Only few pages into his book, Dole recounts how, as a newly trained second lieutenant, he arrived in Italy early in 1945 to take over an Army platoon of 40 men near the town of Castel d’Aiano, only to find his troops “didn’t go out of their way to get to know me.”

“They figured I wouldn’t be around long,” he writes.

He received the first of two Purple Hearts for a minor leg injury he received while on a night patrol.

Then, on April 14, 1945, on Hill 913, a captain ordered Dole’s platoon to take out a machine gun nest German soldiers had set up in a farmhouse. During the fight, Dole attempted to rescue his radio operator, who’d been hit.

“I felt a sting, as something hot, something terribly powerful, crashed into my upper back behind my right shoulder,” he writes.

The blow shattered his shoulder and left him paralyzed. A high school athlete lured to the University of Kansas by the prospects of playing basketball under legendary coach Phog Allen, Dole would lose 70 pounds to become a “122-pound weakling.”

He’d spend more than three years in hospitals, learning to stand and then walk again. Early in 1946, wracked by a high fever that nearly killed him, Dole became a test subject for the then-experimental drug streptomycin.

A year later, a doctor told Dole that surgery could give him partial use of his right arm. Friends in Russell began collecting donations to cover the hospital fees, raising $1,800. Dole would keep in the desk of his U.S. Senate office a cigar box used to collect change and small bills.
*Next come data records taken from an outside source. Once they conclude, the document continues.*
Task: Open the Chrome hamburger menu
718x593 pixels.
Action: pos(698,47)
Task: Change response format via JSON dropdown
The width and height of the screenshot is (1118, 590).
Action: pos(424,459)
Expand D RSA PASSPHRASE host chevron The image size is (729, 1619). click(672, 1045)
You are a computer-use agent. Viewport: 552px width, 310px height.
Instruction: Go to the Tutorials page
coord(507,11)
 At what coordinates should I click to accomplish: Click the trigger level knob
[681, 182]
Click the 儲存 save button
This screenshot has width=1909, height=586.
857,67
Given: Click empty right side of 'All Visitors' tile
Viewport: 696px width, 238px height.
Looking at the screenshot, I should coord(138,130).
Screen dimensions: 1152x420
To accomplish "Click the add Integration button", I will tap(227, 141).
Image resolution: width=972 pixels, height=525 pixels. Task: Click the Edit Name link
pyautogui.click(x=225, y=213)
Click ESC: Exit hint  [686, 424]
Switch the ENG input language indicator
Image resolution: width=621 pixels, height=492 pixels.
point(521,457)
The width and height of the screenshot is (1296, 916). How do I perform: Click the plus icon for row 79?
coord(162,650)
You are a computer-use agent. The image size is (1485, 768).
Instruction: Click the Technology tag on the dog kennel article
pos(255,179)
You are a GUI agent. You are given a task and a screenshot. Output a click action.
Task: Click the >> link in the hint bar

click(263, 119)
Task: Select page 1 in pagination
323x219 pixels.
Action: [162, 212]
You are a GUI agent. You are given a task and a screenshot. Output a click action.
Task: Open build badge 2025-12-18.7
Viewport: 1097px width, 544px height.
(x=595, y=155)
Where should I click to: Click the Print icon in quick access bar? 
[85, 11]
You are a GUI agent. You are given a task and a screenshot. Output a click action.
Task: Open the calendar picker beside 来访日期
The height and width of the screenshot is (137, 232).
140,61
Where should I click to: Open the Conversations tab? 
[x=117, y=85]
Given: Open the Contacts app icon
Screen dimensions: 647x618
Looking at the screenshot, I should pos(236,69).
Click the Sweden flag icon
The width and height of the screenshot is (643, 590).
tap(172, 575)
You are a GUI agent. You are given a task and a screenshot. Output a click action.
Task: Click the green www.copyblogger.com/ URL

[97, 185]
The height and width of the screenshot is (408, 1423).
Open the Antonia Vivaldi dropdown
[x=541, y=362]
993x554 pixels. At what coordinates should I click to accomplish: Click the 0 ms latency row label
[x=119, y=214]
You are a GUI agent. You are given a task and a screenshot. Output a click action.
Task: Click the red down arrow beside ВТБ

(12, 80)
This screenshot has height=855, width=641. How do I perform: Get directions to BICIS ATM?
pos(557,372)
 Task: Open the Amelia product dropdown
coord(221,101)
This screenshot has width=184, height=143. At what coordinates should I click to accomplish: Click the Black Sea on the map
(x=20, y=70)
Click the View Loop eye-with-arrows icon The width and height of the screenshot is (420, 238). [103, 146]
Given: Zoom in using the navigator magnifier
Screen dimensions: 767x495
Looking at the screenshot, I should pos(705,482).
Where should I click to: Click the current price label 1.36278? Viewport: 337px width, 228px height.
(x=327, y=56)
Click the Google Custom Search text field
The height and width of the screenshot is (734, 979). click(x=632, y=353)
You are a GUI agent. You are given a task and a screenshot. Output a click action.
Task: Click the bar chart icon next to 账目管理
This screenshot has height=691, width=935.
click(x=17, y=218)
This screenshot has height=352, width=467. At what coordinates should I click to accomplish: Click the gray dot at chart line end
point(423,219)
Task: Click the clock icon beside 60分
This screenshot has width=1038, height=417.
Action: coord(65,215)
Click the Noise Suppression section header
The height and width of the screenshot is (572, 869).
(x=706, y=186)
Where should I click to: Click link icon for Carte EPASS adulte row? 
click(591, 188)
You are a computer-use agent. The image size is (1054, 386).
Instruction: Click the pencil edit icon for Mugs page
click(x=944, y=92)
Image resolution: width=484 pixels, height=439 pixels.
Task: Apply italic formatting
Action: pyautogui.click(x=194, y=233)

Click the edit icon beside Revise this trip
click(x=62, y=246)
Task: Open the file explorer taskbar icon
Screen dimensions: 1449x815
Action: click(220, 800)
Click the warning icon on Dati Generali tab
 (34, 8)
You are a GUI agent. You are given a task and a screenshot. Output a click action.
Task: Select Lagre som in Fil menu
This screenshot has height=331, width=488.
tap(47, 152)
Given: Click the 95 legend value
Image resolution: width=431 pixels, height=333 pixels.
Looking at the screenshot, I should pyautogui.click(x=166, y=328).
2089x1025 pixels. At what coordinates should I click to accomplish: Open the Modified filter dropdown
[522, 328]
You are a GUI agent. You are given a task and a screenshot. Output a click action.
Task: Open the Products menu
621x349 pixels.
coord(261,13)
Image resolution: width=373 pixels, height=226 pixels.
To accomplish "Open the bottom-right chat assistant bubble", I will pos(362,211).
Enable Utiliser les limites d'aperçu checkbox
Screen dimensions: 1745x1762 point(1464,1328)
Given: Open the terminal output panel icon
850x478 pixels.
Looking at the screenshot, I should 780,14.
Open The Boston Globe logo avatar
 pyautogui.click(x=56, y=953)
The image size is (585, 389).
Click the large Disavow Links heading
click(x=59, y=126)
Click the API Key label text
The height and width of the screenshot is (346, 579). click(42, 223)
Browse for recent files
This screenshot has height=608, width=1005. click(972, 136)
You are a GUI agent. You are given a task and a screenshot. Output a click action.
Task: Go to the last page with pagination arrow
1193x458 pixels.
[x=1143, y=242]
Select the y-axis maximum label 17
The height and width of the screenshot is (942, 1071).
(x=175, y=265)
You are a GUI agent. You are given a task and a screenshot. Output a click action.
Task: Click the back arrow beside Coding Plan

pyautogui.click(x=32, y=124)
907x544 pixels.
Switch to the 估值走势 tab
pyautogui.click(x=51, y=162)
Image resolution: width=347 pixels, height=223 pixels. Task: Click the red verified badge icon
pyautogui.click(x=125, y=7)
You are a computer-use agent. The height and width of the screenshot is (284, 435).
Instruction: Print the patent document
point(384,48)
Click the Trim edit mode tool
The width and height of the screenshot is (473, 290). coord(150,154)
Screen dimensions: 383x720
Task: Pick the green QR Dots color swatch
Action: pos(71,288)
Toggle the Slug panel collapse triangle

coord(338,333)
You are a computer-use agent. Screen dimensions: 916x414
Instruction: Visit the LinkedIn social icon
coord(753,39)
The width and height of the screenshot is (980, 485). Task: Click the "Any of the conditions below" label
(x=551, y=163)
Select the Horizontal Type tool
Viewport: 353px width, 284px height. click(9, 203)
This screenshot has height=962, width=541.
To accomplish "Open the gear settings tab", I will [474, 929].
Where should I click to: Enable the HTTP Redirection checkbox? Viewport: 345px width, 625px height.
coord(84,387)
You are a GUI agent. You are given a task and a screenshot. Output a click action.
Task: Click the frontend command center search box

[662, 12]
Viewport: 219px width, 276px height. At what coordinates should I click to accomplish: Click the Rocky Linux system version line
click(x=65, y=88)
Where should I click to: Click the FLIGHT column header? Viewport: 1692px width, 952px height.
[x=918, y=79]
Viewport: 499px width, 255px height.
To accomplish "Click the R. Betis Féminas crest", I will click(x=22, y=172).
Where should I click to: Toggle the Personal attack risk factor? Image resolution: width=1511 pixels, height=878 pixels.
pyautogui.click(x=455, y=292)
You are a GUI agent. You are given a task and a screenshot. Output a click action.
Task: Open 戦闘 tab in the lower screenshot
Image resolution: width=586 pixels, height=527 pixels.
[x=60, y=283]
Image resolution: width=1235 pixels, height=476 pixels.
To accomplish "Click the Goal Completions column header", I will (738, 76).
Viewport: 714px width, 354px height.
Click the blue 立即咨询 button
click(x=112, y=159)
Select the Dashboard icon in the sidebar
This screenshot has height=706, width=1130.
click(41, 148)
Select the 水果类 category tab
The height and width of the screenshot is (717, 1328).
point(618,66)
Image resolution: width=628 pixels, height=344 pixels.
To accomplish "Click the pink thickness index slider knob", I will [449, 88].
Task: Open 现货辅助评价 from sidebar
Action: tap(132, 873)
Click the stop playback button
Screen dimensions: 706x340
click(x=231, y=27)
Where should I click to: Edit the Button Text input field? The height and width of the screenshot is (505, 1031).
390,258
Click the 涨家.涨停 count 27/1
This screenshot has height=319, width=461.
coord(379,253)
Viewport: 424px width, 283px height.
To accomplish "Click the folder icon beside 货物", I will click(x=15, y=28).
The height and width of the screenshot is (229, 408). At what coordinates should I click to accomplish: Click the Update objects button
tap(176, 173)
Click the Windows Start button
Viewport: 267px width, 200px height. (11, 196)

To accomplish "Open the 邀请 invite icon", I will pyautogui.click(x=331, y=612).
He underwent seven surgeries to repair his right arm, to no avail.

Nor did he regain full use of his left hand, where the first three fingers have been numb since 1945. Dole writes that the damage to his left hand and arm remained “one of the best kept secrets” about him, though, he said in an interview, not intentionally.

Throughout the book, Dole praises his parents. He said even though his mother detested smoking, when he was helpless and in a half-body cast, she would hold cigarettes to his lips so he could satisfy a habit he’d taken up in the Army. He quit two decades later.

Dole ends his book by recounting a serious fall in his Washington apartment sent him to the hospital, where again he was helpless, as he had been in 1945. He described the experience as humiliating.

Yet, Dole concludes, “Life, on the whole, has been more than fair to me. Certainly, I wouldn’t trade my life for any other.”